Salah suckered in inauspicious World Cup start

Diego Maradona and Ronaldinho, boxer Floyd Mayweather and now, at the World Cup in Russia, Egyptian footballer Mohamed Salah. The common denominator: By cozying up with Ramzan Kadyrov, they have all played their part in making the Chechen leader accused of terrible human rights abuses seem like a normal sports-loving guy.

Which, of course, is the point. It's far better, if you are Kadyrov, to be seen as a friend to the rich and famous than as a brutal tyrant. That is how he is described by his many critics outside of Russia and the Russian republic he rules with support from the Kremlin.

Those critics include the U.S. government. It has had sanctions in place against Kadyrov since December , accusing him of "being responsible for extrajudicial killing, torture, or other gross violations of internationally recognized human rights."

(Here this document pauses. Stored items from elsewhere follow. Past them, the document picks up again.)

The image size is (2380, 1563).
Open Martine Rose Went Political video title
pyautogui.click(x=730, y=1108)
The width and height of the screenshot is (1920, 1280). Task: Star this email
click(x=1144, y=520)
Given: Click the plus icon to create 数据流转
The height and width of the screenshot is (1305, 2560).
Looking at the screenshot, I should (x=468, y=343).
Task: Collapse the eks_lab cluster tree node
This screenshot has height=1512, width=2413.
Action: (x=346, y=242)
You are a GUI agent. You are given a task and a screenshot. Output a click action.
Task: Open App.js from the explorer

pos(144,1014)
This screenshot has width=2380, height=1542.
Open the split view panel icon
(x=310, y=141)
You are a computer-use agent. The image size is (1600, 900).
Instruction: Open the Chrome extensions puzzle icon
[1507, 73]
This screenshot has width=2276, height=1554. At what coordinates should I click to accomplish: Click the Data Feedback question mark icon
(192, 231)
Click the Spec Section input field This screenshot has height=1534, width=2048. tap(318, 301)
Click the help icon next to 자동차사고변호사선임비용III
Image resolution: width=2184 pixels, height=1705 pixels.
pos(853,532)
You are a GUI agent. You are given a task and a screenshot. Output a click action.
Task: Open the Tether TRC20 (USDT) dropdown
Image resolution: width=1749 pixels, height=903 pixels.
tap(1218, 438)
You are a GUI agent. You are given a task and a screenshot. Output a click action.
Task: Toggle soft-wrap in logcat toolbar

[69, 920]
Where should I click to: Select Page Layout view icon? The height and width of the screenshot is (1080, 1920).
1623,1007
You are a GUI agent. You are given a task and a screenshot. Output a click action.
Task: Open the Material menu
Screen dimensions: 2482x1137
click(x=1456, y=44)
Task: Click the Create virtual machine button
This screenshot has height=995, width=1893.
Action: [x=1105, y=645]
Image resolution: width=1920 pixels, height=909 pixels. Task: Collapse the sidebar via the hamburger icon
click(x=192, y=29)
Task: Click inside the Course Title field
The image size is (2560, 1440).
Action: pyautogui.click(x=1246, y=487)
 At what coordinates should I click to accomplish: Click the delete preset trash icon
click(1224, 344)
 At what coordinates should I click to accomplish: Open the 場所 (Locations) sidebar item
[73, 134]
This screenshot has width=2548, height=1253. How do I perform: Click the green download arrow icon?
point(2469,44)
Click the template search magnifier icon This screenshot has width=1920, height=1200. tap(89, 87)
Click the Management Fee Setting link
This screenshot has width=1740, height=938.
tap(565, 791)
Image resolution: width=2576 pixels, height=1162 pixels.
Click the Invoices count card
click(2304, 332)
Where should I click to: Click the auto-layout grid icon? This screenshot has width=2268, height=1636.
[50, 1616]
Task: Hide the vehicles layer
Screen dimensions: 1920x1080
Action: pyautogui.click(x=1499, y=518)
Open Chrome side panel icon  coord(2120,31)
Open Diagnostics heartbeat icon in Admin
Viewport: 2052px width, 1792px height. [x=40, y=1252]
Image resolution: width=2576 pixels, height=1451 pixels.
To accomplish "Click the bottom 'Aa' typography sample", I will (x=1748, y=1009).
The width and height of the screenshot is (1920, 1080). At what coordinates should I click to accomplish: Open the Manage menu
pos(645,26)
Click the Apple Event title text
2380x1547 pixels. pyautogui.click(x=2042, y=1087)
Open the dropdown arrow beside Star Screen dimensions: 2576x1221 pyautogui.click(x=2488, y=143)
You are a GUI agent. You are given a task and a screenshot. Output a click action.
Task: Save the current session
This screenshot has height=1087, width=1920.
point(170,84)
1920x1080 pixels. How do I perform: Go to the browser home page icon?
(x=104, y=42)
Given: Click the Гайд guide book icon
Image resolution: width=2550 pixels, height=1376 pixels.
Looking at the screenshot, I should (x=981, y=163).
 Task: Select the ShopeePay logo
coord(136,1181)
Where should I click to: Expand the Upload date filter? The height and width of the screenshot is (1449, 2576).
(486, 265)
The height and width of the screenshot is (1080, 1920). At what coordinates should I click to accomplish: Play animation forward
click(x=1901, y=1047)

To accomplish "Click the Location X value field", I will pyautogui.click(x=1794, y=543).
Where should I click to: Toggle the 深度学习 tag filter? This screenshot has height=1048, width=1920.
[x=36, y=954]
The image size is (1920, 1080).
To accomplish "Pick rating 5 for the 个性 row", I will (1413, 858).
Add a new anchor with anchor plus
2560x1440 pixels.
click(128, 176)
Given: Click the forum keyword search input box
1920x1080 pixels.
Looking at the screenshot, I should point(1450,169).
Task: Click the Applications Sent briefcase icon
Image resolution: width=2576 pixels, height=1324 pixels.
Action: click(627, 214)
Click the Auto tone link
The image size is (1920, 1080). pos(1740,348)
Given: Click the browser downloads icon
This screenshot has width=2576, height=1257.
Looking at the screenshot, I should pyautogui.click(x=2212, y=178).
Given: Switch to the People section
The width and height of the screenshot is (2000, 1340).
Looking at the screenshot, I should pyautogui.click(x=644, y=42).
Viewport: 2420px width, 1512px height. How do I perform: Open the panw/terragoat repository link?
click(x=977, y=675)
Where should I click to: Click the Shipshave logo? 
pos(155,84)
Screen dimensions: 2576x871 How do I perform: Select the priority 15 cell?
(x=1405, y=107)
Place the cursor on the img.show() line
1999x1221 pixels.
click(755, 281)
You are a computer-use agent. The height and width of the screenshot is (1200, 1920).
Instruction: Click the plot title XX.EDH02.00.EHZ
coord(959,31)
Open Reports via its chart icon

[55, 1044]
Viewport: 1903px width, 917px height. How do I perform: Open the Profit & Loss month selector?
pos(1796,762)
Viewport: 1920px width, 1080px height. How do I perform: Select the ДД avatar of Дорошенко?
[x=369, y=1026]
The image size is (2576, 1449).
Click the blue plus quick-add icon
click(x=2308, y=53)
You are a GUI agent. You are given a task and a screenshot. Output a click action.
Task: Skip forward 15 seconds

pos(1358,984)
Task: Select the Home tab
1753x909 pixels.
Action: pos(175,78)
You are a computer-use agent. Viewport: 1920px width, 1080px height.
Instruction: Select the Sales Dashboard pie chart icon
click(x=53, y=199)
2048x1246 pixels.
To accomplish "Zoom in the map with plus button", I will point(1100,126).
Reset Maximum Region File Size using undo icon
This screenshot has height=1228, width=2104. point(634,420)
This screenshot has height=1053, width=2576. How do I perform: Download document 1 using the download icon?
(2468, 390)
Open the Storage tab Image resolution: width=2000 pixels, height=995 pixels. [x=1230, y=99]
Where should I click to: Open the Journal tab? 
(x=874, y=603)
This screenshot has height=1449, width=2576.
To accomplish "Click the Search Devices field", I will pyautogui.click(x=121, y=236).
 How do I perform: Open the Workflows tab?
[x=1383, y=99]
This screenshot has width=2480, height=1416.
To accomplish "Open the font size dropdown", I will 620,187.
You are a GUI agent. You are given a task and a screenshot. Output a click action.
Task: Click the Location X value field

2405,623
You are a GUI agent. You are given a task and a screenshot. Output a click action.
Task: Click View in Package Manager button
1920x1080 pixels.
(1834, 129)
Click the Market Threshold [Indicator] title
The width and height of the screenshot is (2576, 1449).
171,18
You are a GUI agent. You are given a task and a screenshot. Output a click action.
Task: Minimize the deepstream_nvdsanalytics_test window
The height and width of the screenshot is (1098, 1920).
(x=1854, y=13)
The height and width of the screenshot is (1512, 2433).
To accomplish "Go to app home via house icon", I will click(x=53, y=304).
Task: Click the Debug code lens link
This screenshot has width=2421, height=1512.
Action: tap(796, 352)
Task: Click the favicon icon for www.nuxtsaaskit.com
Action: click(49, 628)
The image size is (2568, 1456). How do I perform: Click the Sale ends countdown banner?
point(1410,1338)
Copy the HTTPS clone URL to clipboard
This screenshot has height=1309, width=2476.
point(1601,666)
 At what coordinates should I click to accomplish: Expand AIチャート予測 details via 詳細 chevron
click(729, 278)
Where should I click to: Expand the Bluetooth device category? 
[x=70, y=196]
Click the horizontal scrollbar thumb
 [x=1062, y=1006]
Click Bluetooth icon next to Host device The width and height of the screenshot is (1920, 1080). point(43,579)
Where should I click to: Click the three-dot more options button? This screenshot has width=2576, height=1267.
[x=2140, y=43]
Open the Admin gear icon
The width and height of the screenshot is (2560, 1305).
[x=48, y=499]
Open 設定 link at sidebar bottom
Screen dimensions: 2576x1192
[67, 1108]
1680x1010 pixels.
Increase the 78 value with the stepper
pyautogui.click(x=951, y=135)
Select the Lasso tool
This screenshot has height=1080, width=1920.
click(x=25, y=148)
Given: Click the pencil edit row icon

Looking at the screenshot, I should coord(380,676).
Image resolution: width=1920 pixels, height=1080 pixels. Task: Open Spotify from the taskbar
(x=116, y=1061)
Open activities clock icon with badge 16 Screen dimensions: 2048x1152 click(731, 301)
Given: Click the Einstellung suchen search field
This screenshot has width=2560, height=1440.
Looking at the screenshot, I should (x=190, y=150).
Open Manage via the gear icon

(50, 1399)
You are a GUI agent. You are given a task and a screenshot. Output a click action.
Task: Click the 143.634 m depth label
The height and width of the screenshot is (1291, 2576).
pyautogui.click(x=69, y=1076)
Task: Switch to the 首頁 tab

It isn't clear whether Salah knew all of this when Kadyrov turned up at his hotel in Grozny , the Chechen capital which the Egypt team has chosen as its base for its first World Cup since 1990. Kadyrov asked for face-time with Salah, by far the team's biggest name and an icon in the Muslim world and beyond, and whisked him away to a stadium photo-op.

Even if Salah did know about Kadyrov's unsavory reputation, even if he did feel uncomfortable rubbing shoulders with him, could he have refused? How does one say 'No,' diplomatically and safely, to someone like Kadyrov in his own fiefdom? Either way, it was poor optics.